The new arrangement authorized an increase in the annual retainer paid to non-employee Directors from $20,000 to $25,000, an increase in retainer fee paid to the Lead Director from $2,000 to $10,000, and an increase for non-employee Directors in committee attendance fees from $1,000 to $1,500 per committee attended. In addition telephonic participation in the Board’s Committee meetings by non-employee Directors will now be compensated at the same rate as in person attendance.
Fees paid to the Chairman of each of the Board’s Committees remain the same as previously disclosed.
The Company also modified effective as of April 21, 2005, the long term incentive component of its compensation for its non-employee Directors from automatic annual grant of 10,000-share options to automatic annual issuances of 3,333 restricted shares of GTSI’s common stock pursuant to GTSI’s Amended and Restated 1996 Stock Incentive Plan. For any non-employee Chairman, this modification will amend the compensation from an automatic annual grant of 20,000-share options to an automatic annual issuances of 6,667 restricted shares of GTSI’s common stock pursuant to GTSI’s Amended and Restated 1996 Stock Incentive Plan.

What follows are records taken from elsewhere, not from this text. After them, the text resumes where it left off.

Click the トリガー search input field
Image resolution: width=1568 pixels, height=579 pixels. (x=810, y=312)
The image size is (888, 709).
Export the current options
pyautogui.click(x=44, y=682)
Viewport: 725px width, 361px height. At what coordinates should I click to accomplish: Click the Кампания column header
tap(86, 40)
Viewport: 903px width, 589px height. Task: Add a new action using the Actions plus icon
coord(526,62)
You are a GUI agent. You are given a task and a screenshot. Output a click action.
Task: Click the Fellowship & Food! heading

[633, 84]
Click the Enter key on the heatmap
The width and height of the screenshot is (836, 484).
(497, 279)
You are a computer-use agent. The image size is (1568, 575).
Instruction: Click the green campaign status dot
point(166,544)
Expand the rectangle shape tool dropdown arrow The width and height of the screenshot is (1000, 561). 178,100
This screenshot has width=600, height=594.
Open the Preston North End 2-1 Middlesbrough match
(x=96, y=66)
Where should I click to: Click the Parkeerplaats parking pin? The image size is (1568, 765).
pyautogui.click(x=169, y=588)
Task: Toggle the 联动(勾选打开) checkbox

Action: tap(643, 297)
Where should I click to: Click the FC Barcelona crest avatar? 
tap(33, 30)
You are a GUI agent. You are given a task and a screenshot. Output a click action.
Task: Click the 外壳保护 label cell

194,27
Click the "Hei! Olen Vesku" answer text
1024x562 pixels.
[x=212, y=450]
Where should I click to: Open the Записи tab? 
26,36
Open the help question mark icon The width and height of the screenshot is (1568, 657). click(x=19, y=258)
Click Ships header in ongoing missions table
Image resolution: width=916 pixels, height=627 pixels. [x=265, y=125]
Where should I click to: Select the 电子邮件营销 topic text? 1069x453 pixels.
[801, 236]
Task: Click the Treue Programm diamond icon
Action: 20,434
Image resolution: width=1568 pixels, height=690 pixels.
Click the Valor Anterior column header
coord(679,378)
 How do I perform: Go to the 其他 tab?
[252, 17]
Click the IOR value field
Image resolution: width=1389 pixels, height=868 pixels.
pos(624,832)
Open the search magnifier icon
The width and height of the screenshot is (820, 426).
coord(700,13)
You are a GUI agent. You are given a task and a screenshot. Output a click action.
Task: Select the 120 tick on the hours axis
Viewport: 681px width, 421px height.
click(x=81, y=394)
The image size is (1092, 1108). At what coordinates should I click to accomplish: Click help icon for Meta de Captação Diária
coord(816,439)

Separation Agreement with Resigning Officer
Terri S. Allen, the Company’s Senior Vice President of Sales, resigned her position with GTSI Corp. and effective as of July 23, 2005 will no longer be an officer of the Company, and effective as of October 22, 2005 she will no longer be an employee of the Company. The Company has agreed to pay Ms. Allen her monthly compensation of approximately $20,835 during the ninety days she remains as a Company employee.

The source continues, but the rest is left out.